Although it had a few women paedophiles as members, the organisation's membership was mainly young, professionally educated male paedophiles, including youth and care workers. Its membership in 1977 was around 250, mainly in London and the South East; the same number for membership was also reported in 1981.

==Early history and activity==

PIE was set up as a special interest group within the Scottish Minorities Group by founding member Michael Hanson, a student living in Edinburgh, who became the group's first chairman, and co-founder Ian Dunn, who was also the founder of the Scottish Minorities Group. Although Hanson did not identify as a paedophile, his sexual relationship with a 15-year-old, and the disparate age of consent laws for heterosexual and homosexual activity made Hanson sympathise with paedophile advocacy. (Note: Whilst the age of consent for heterosexual intercourse in the UK has remained constant, the age of consent for homosexuals was still 21 years old at the time of PIE's founding. This was reduced to 18 in 1994 and 16 in 2001 – the same age of consent as heterosexual activity. (See Age of consent in Europe.))

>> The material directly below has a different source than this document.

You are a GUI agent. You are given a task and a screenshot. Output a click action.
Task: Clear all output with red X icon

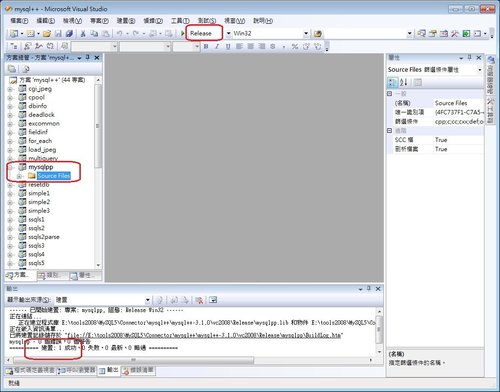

Since the majority of enquiries were from England, in 1975 PIE relocated to London, where 23-year-old Keith Hose became chairman. The group's stated aim was "to alleviate [the] suffering of many adults and children" by campaigning to abolish the age of consent thus legalising sex between adults and children. During the early days of its activism, Tom O'Carroll stated that only a small group of people were "in the know" about groups such as PIE, namely "readers of gay newspapers and magazines, and others in gay circles who had heard by word of mouth".

The Paedophile Action for Liberation had developed as a breakaway group from South London Gay Liberation Front. PAL had its own magazine, Palaver, which published material sympathetic to paedophiles. One edition of this magazine carried an article saying that "If all paedophiles in community schools or private schools were to strike, how many would be forced to close, or at least alter their regimes?" However, PAL was later the subject of an article in the Sunday People, which dedicated its front page and centre-spread to the story, headlined "The vilest men in Britain". The result was intimidation of, and loss of employment for, some of those who were exposed. It later merged with PIE.

This exposé on PAL had an effect on PIE members' willingness for activism. In the PIE Chairperson's Annual Report for 1975–1976, Hose wrote that "The only way for PIE to survive, was to seek out as much publicity for the organization as possible. ... If we got bad publicity we would not run into a corner but stand and fight. We felt that the only way to get more paedophiles joining PIE ... was to seek out and try to get all kinds of publications to print our organization's name and address and to make paedophilia a real public issue."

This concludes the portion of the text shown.